AWS EKS And NVIDIA Device Plugin2020-11-12
Failed to initialize NVML: could not load NVML library.
If you see this error when running NVIDIA's k8s-device-plugin on your AWS EKS Kubernetes cluster, here's a straightforward fix you can try.
The Right AMI
By default, even if you are launching a worker group with GPU instances (for example with g4dn.xlarge, the cheapest one, you are using the default EKS AMIs.
They are great for normal worker nodes within your AWS EKS cluster, but they don't bring along the right configurations to make use of those GPUs.
You can see a list of EKS AMIs in the "Amazon EKS optimized accelerated Amazon Linux AMIs" and an explanation in the corresponding section of the EKS User Guide.
In the top part of that page, there's a list of AMIs, grouped by Kubernetes version (you'll need to navigate to your approximate k8s cluster version here) and check the "x86 accelerated" entry. The AMI ID you're looking for will be below "Value" field of the linked page, it should look like "ami-(some numbers and characters here)".
Specifying The AMI ID
Now that you know which accelerated AMI is right for your EKS cluster, you'll need to configure your worker group to use that AMI.
If you are using Terraform, and the "eks" module, you can give it a try by adding a
ami_id: "ami-...", line to your worker group config block. Once you apply the configs, the k8s-device-plugin damonset pods should be able to make the GPUs of the instances usable, thanks to the right AMI.

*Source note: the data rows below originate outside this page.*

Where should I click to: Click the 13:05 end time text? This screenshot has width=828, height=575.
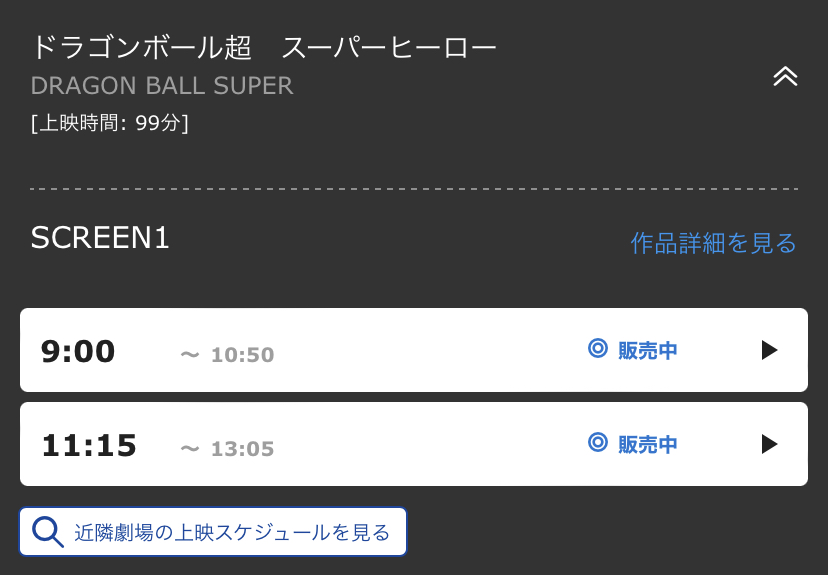(x=242, y=449)
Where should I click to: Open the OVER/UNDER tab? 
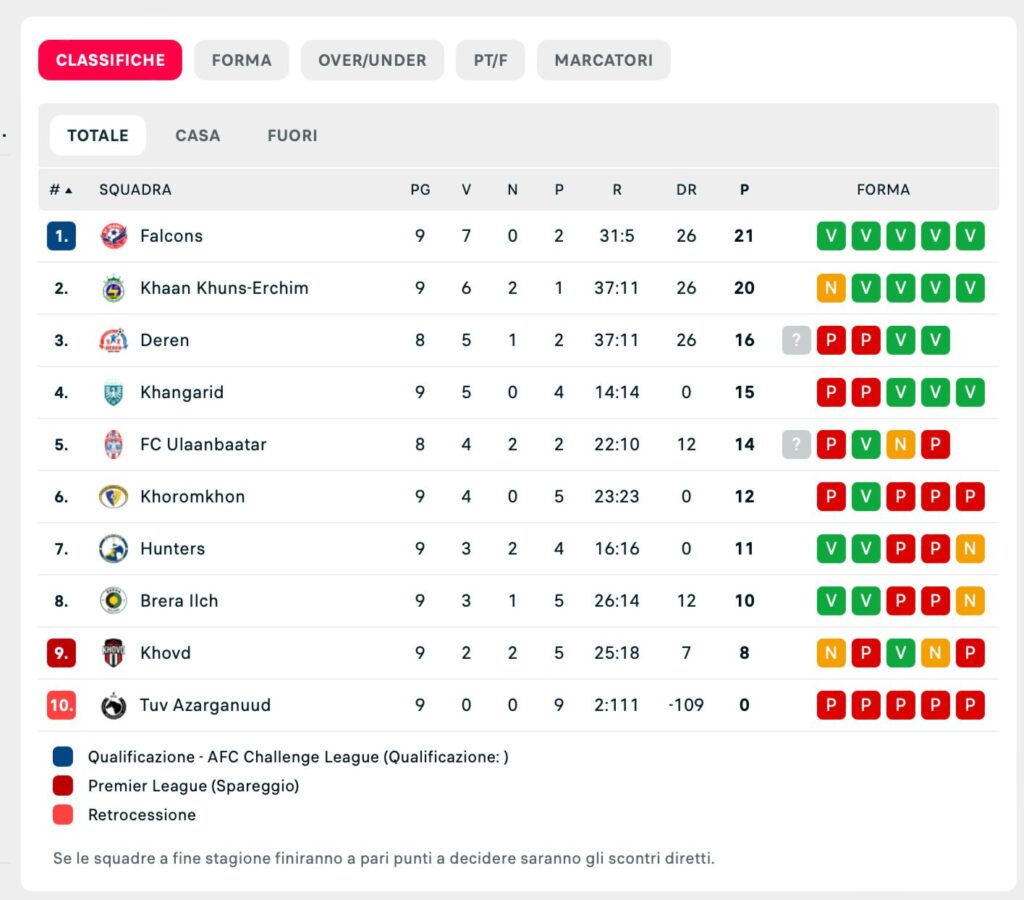point(372,60)
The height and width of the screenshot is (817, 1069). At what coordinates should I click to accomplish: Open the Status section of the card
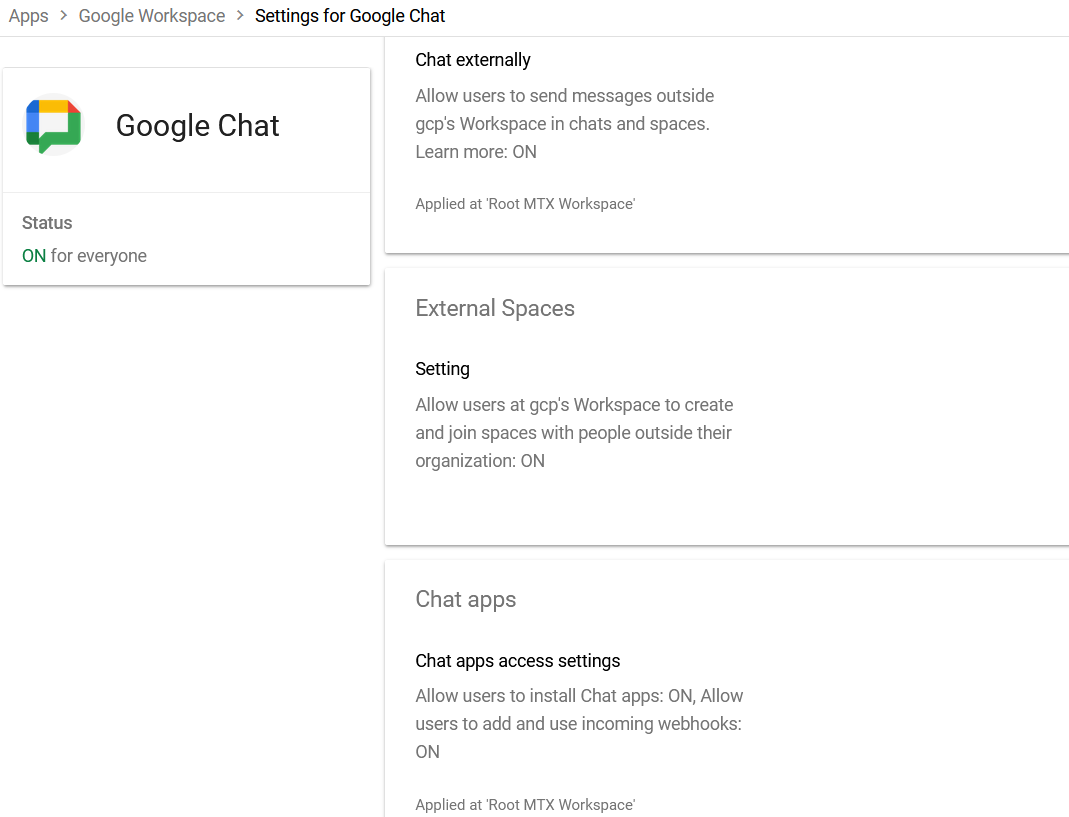[47, 223]
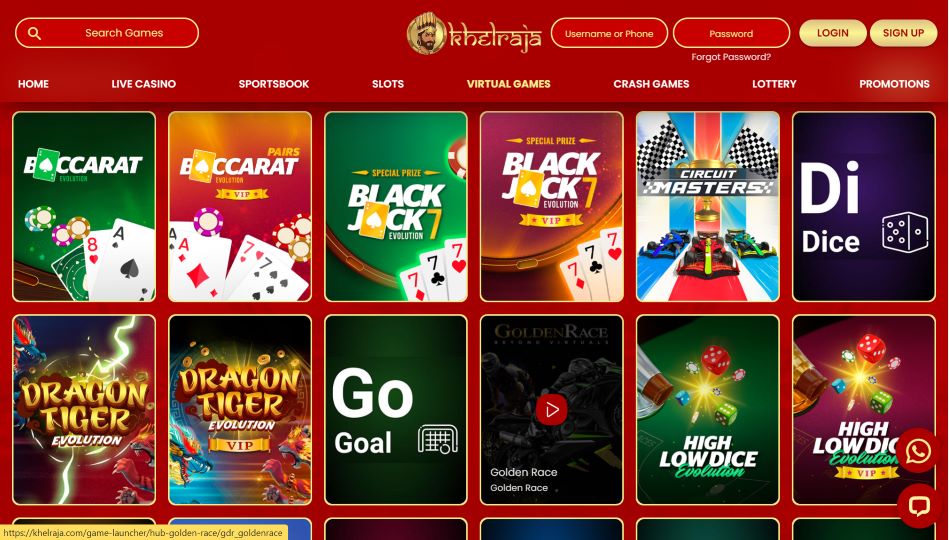Open green Baccarat Evolution game
949x540 pixels.
[x=84, y=206]
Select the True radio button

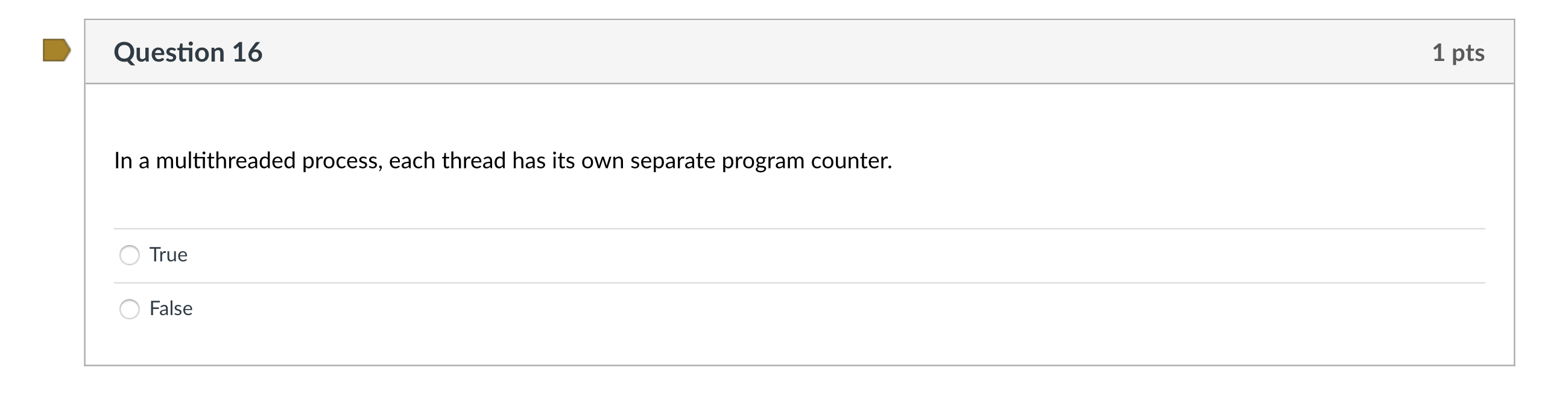point(130,255)
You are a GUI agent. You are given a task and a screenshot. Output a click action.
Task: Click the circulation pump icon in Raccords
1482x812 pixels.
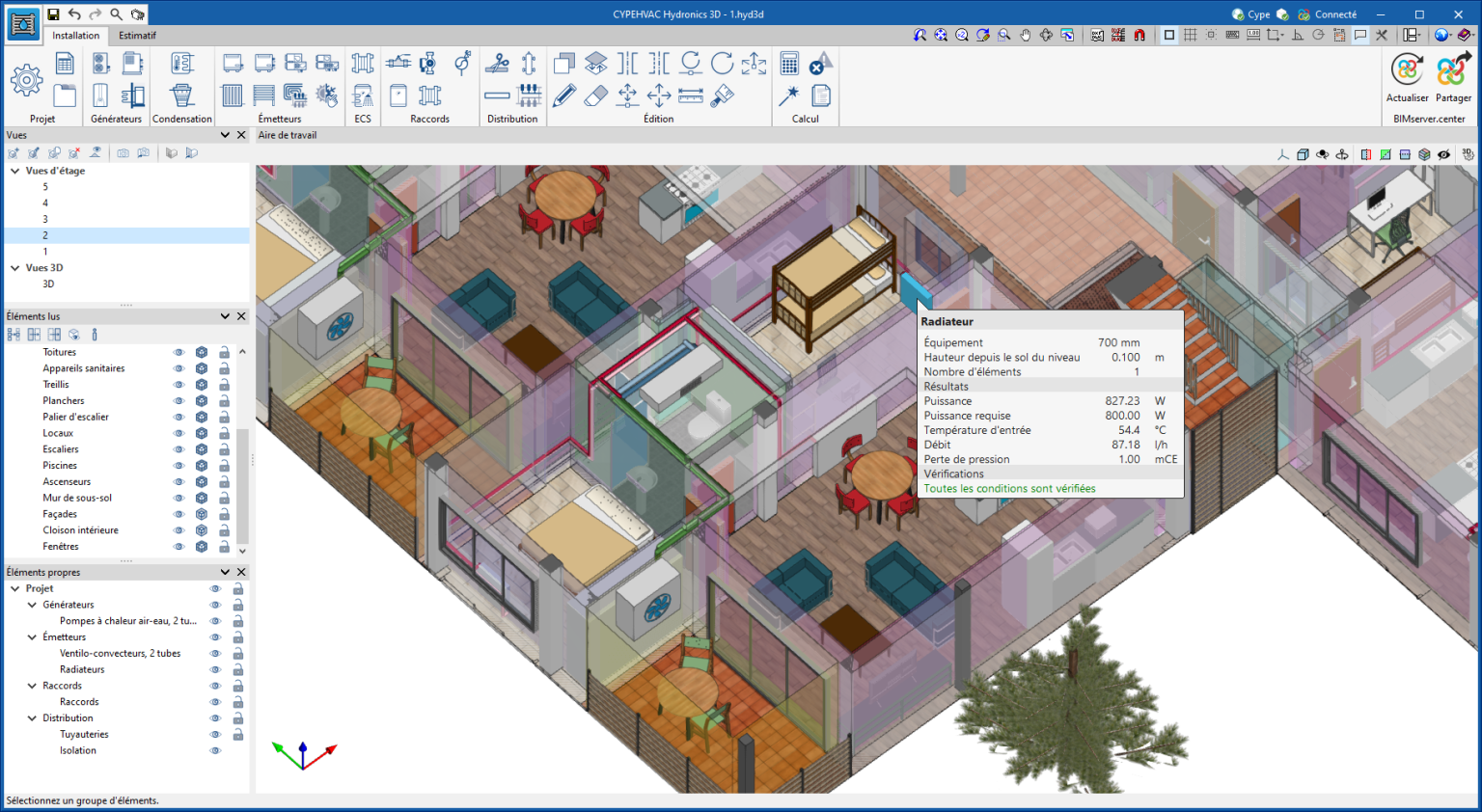click(x=428, y=64)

If you apply the changes, but don't see that result, make sure that the AutoScaling group has had time to start new instances. If you're impatient (and know what you're doing), you can speed up the proccess by terminating the old instances manually.
I hope that this article, and knowing about the need to use non-default AMIs will help you to get a bit closer to using GPUs in your AWS EKS cluster!